The handheld camerawork that looks like something out of Albert Maysles’ Gimme Shelter during the recording sessions really doesn’t juxtapose well with the camerawork outside of those scenes. The change back and forth is so drastic that it really took me out of it.
What really elevates the film is the cast. For the most part, every performance in this is great, besides Giamatti. I never got a sense of what Giamatti’s character was actually doing or what he was supposed to be. His performance felt overly cartoonish, especially the scene with soup.
This is the best that I have ever seen Elizabeth Banks. She has great chemistry with the even better John Cusack. Cusack really doesn’t deserve the flack he gets. He was great in this and even better in Maps to the Stars last year. Paul Dano does a fantastic job of playing the young Brian Wilson. I would have liked to have seen more of the traumatic experiences that Wilson dealt with. Pohlad touches upon his relationship with his father, but even that felt a little underdeveloped.

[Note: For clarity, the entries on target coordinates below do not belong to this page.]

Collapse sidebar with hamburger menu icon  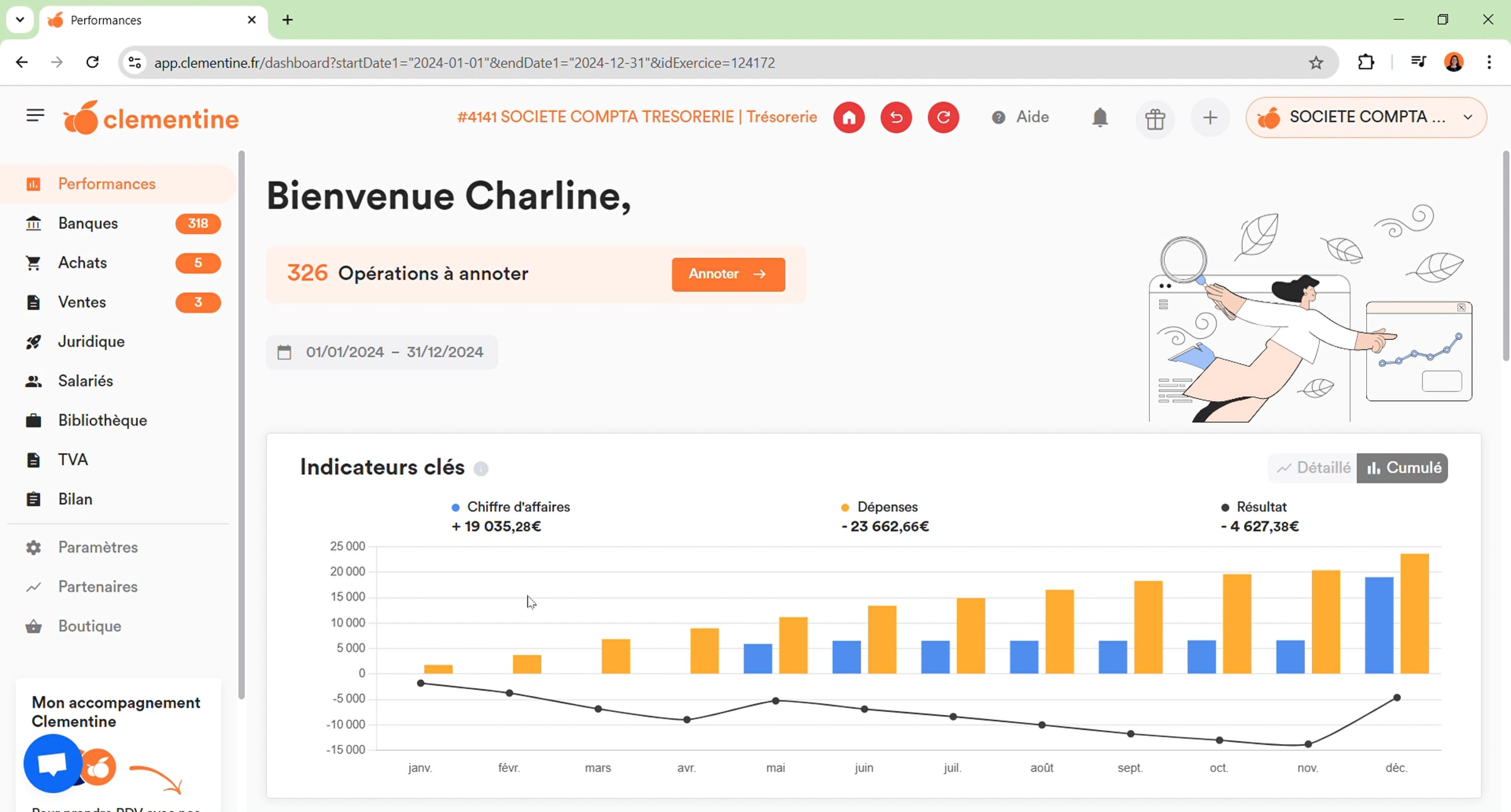coord(35,115)
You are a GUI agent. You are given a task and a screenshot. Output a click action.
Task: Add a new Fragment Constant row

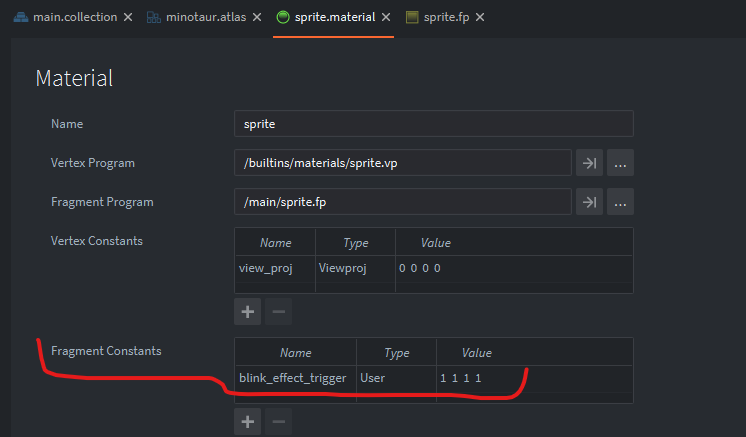pyautogui.click(x=247, y=421)
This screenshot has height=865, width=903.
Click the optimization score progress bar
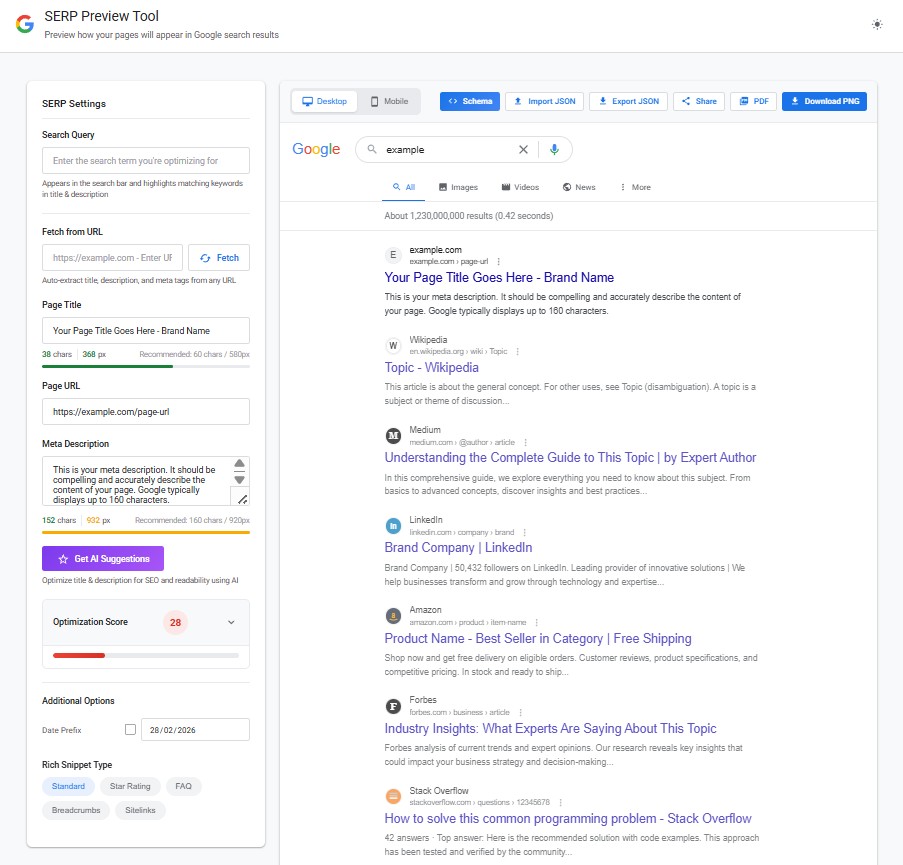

Despite the issues, this is still one of the best biopics in years. It isn’t just a boring history lesson like I find most of them to be. This has genuinely creative ideas behind it. The scenes of recording are enjoyable to listen to, despite the incredibly distracting camerawork. Showing different perspectives of Wilson’s life was also a really nice surprise. Pohlad does a great job of bouncing back and forth between them. The transitions are always smooth between the two. Pohlad holds interest for the whole runtime, which is something I can’t say about many biopics.